------ Selected passage
Some Things to Think About Before Meeting an Attorney to Draft Your Last Will and Testament

Some Things to Think About Before Meeting an Attorney to Draft Your Last Will and Testament

A very good friend of mine just had their first child, and so the next inevitable step is to call their buddy the estate planning attorney (yours truly, My Journey) to discuss the drafting of a Will.

tombstone

Upon arriving, and checking out the kid and some small talk it became very apparent they were very unprepared to have this discussion with me.  We got to business quickly, since I was there the night before, and saw the kid at the hospital when it was 8 hours old…told you they were close friends.  Also, according to the Wife, I have a problem with boundaries.

(Side note:  Since I created a whole post about Charging friends for “side” professional work, I should mention – I am not charging them, but will be charging their parents who have a very complex estate.)

Since they were so unprepared, I figured other people would be too, which provides me a perfect opportunity to write about a couple items that you should know the answer to prior to meeting an attorney.  Note that I use the word ‘attorney’ – I am very anti-using an estate tool kit; you are creating a legal document  and it should be treated as such (I wouldn’t suggest you handle your own medical malpractice case, or real estate closing).

Things to Know Before Meeting an Attorney to Drafting Your Last Will and Testament

Your Attorney will be the one getting these “things” done, but you should know what it is you want.

Who do you and your spouse want as Guardian of your children? This usually only becomes applicable if both spouses die, being that if one spouse dies the other one will be guardian.  This should be the same person in both Wills, otherwise, the last to die wins!
------------
------ Supplied records
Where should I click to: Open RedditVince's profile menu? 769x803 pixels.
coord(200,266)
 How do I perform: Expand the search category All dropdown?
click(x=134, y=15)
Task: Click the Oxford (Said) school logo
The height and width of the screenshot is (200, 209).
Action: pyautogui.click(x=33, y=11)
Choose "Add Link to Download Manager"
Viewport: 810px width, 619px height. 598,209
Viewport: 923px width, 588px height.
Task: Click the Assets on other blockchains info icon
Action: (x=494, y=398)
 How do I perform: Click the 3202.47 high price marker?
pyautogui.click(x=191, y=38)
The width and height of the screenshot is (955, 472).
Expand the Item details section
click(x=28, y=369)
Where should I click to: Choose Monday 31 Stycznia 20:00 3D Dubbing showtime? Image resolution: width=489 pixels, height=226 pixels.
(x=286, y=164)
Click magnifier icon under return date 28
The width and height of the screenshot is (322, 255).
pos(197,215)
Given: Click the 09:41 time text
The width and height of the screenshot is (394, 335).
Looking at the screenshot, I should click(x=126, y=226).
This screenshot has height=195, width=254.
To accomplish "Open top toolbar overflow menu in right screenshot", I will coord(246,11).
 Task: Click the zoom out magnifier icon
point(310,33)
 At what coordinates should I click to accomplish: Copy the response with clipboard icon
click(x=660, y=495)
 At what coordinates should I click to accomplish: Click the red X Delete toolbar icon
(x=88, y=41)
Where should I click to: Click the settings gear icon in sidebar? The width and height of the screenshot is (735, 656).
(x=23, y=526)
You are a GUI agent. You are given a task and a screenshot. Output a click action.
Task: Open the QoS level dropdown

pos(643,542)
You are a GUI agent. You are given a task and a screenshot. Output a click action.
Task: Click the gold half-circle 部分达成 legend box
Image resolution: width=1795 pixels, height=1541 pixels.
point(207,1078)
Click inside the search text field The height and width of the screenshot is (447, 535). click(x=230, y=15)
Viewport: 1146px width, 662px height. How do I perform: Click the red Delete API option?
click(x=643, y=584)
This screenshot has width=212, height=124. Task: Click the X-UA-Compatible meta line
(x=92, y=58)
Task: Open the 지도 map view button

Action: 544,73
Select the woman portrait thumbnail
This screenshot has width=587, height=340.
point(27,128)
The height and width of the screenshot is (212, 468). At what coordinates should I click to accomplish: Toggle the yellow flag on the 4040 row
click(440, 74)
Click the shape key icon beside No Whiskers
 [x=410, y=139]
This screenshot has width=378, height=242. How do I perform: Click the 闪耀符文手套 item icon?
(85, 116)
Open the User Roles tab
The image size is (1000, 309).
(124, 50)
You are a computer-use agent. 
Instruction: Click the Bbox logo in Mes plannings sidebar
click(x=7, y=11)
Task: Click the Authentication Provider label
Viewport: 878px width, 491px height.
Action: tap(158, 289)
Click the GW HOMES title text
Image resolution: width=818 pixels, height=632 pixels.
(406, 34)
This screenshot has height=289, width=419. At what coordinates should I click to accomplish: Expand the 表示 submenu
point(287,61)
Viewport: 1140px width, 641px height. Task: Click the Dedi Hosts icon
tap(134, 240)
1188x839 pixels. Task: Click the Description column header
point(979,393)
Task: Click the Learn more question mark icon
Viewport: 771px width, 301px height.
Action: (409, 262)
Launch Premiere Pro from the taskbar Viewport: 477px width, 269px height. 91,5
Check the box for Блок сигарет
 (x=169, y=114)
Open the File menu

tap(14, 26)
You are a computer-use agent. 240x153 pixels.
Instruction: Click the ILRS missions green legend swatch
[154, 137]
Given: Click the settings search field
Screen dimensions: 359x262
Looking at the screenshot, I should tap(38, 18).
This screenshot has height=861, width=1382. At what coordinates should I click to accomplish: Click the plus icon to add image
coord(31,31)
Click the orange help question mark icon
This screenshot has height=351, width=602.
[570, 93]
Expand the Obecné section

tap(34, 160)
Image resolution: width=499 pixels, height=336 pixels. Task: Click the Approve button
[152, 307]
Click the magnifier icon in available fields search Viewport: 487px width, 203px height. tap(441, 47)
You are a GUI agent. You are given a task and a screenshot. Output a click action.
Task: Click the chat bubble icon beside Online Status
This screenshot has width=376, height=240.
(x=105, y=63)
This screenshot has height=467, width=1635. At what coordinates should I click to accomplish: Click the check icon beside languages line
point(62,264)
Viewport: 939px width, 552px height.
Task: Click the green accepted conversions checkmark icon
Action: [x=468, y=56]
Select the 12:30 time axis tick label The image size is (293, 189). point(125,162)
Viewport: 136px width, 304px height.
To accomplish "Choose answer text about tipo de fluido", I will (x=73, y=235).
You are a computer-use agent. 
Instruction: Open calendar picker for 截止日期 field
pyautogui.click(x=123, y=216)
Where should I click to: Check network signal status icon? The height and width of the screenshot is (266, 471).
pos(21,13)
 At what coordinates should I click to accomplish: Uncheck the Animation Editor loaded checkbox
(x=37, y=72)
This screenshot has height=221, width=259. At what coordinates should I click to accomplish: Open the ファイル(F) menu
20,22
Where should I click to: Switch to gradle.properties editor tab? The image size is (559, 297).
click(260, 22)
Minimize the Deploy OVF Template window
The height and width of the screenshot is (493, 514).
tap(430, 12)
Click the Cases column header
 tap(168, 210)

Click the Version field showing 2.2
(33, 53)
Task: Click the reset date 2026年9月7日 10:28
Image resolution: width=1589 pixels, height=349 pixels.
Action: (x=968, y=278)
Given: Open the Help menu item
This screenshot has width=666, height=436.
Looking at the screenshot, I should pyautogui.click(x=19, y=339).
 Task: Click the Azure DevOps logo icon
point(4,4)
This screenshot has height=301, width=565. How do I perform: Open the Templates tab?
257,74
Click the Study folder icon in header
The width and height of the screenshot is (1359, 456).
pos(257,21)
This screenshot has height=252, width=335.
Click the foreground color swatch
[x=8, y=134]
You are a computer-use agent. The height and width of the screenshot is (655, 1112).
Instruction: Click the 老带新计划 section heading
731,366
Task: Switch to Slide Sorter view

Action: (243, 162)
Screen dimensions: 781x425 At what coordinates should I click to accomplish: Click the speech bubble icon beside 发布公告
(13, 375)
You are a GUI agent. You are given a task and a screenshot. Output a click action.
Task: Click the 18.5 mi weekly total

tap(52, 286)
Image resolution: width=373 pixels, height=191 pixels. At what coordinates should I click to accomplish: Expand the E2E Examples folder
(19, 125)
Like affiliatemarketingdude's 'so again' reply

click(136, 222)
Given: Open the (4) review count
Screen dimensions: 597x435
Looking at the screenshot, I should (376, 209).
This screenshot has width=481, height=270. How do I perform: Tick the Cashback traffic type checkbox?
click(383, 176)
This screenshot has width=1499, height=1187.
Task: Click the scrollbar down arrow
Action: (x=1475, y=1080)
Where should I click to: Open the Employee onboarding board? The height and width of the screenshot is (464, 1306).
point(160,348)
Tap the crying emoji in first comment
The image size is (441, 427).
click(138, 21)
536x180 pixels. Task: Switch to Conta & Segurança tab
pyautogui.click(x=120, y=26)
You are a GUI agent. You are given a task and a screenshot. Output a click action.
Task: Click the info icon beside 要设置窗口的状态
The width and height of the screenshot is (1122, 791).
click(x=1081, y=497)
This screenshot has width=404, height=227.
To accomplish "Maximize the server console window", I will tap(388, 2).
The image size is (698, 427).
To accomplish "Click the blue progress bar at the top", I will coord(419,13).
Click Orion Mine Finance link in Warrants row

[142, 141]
------------
> **Task requirements**
• a. Retype the part of the article on drafting a will starting with "Since they were" and going on through "to die wins!".
• b. Extend the article on drafting a will, picking up after its final sentence.
The items have nothing to do with the article on drafting a will.

> **Responses to the tasks**
• a.
Since they were so unprepared, I figured other people would be too, which provides me a perfect opportunity to write about a couple items that you should know the answer to prior to meeting an attorney.  Note that I use the word ‘attorney’ – I am very anti-using an estate tool kit; you are creating a legal document  and it should be treated as such (I wouldn’t suggest you handle your own medical malpractice case, or real estate closing).

Things to Know Before Meeting an Attorney to Drafting Your Last Will and Testament

Your Attorney will be the one getting these “things” done, but you should know what it is you want.

Who do you and your spouse want as Guardian of your children? This usually only becomes applicable if both spouses die, being that if one spouse dies the other one will be guardian.  This should be the same person in both Wills, otherwise, the last to die wins!

• b.
Who do you and your spouse want as Executors of your Estates? Again, this really only matters upon the second death since it is usually the surviving spouse on the first death who is the executor.  An executor is the person who runs the estate.  This person should be trustworthy since they will be in charge of collecting assets, paying debts, hiring Counsel, and distributing your stuff.

Who do you and your spouse want as Trustee of any Trusts created for the benefit of your Children? Same issues as the first two.  This Trustee will be in charge of caring for your assets for the benefit of usually a child and distributing income/principal.

What Life Insurance Policies do You own & What Qualified Accounts do you Own? This is important because someone should confirm who are the primary and secondary beneficiaries.  The Supreme Court has already ruled that these beneficiary status controls.

What is your Testamentary Intent?

You should have an idea of where you want your stuff to go, and how it should be distributed upon your death.  Your attorney should talk to how to get this done, and whether there are tax consequences, but you should have a basic idea.

Specifically you should know that you want your glass coke bottles to go to your father.  Note: I really have this clause in my Will; yup, your boy My Journey collects coke bottles – DO NOT JUDGE ME.